# [GOAL OF THE EXERCISE]
Keeping every word intact, reproduce all of the records.

# [MATERIAL FOR THIS TASK]
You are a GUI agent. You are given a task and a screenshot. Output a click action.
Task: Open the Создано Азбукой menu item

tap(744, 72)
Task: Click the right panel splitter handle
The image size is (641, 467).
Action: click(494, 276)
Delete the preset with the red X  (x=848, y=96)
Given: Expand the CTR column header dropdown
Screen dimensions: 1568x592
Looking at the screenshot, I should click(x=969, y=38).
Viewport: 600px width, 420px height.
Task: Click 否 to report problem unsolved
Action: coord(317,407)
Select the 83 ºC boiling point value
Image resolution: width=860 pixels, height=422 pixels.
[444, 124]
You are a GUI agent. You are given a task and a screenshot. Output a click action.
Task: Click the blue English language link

# [ANSWER SECTION]
You are a GUI agent. You are given a task and a screenshot. Output a click action.
Task: Open the Создано Азбукой menu item

tap(744, 72)
Task: Click the right panel splitter handle
The image size is (641, 467).
Action: click(494, 276)
Delete the preset with the red X  (x=848, y=96)
Given: Expand the CTR column header dropdown
Screen dimensions: 1568x592
Looking at the screenshot, I should click(x=969, y=38).
Viewport: 600px width, 420px height.
Task: Click 否 to report problem unsolved
Action: coord(317,407)
Select the 83 ºC boiling point value
Image resolution: width=860 pixels, height=422 pixels.
[444, 124]
You are a GUI agent. You are given a task and a screenshot. Output a click action.
Task: Click the blue English language link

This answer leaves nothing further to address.